- Problem: Report the number of lines in these entries that contain "agent". Write only the number.

- Material for this exercise:
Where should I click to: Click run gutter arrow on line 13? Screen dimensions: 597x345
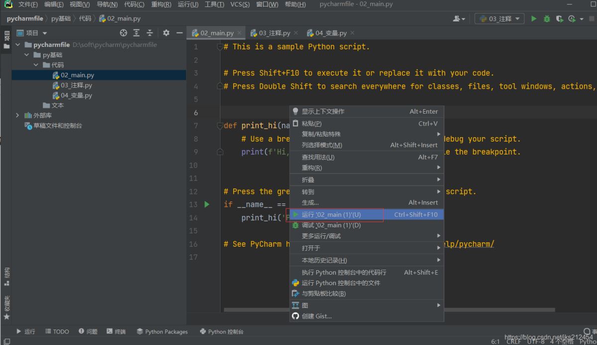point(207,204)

---

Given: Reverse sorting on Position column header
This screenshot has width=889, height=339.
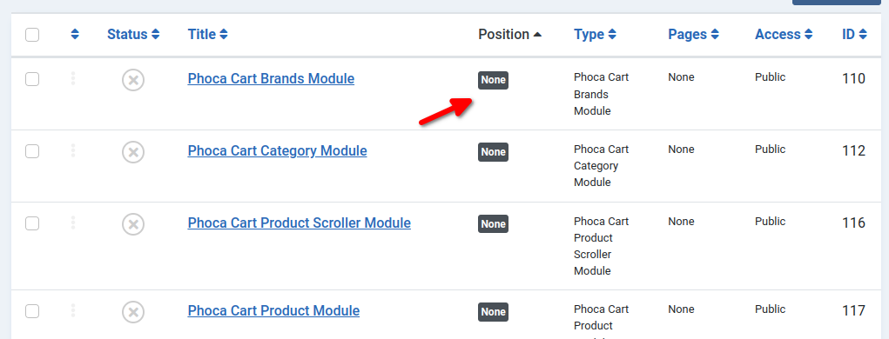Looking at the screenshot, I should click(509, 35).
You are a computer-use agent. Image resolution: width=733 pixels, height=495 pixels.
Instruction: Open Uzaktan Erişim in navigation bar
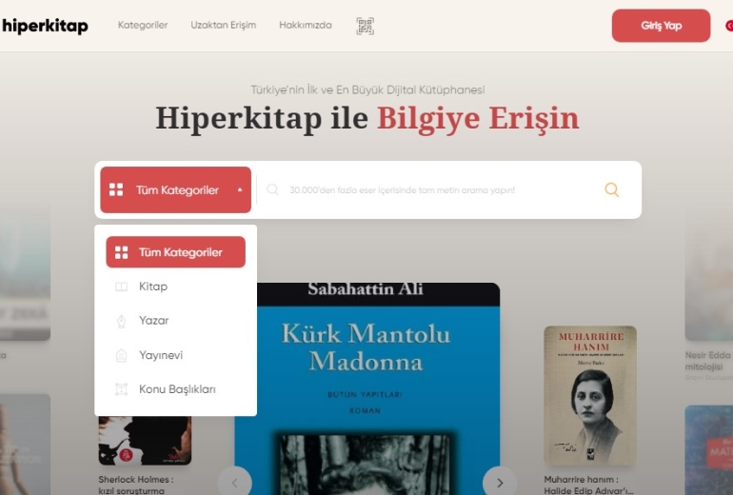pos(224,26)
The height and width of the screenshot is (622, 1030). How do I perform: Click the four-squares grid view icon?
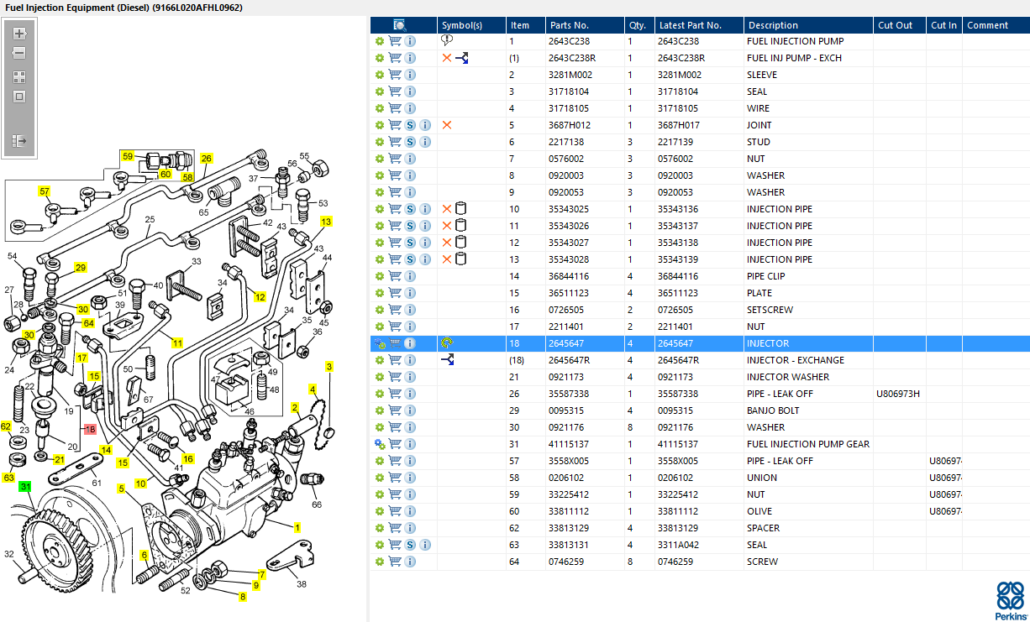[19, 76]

--

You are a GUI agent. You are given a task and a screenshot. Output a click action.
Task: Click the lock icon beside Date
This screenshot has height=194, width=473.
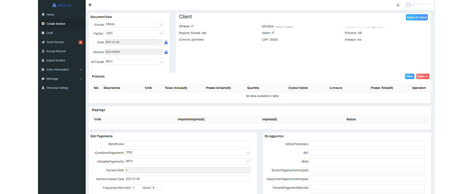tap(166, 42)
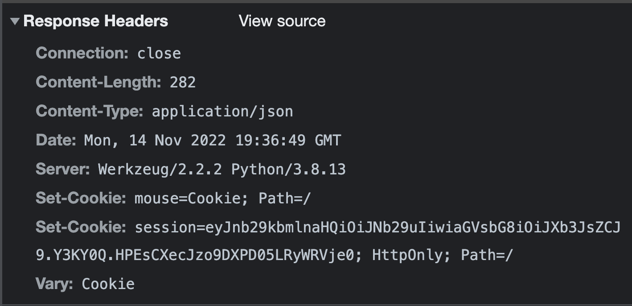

- Result of the exercise: 2